# Vintage VaPer kind of day............



## Bruce (Dec 31, 1999)

Smoked two excellent vintage VaPer's today, Bell's Three Nuns and Escudo.

The Escudo was first. Excellent viriginia flavor accompanied by an exotic sweet spice.....a very seductive flavor!

The Three Nuns had more of a straight forward sweet spice, but was accompanied by "figs/raisin" flavor.

Both were from the 80's.


----------



## omowasu (Aug 9, 2006)

Im really liking the Escudo, always have. Very unique 'baccy with an even more unique presentation, much like a stack of coins! 

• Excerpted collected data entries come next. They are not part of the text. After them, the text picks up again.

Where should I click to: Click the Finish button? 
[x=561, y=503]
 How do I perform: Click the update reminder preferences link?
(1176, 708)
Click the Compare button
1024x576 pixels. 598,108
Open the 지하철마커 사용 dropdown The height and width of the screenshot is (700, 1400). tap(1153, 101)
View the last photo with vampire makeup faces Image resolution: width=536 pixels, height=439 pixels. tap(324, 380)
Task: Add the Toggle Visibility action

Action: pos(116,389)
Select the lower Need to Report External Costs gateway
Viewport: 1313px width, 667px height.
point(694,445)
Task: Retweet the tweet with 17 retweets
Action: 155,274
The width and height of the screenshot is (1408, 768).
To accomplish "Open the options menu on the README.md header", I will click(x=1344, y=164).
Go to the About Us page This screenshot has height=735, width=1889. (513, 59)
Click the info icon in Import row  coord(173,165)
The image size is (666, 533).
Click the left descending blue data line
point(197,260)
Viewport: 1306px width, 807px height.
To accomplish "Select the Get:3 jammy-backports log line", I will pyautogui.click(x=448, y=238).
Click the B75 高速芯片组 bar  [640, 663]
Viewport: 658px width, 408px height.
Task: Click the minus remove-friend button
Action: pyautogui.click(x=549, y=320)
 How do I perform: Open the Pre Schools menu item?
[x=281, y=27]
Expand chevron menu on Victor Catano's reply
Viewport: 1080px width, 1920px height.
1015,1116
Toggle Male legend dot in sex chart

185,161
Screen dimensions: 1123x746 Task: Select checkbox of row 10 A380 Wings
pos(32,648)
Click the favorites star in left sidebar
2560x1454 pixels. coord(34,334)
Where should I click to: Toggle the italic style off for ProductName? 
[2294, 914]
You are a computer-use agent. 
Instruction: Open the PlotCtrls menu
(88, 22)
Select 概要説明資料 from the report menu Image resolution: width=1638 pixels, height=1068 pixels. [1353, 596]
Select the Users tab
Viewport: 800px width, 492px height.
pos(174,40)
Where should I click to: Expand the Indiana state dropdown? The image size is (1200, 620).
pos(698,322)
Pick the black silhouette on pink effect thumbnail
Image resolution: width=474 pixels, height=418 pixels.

I have a tin from 1994 that will be cracked in the next week or two.


----------



## Kayak_Rat (Nov 28, 2005)

Bruce said:


> Smoked two excellent vintage VaPer's today, Bell's Three Nuns and Escudo.
> 
> The Escudo was first. Excellent viriginia flavor accompanied by an exotic sweet spice.....a very seductive flavor!
> 
> ...


The Escudo I have had aged was from the early 90's. Seductive is a very good word to describe it. It was one of those pipes that commanded your full attention.

I have not had an 80's Three nuns, but as stated in another post, I was not too fond of the stuff I had. just didnt work for me. I am playing with the idea of some earlier stuff though. 80's sounds like the way to go.


----------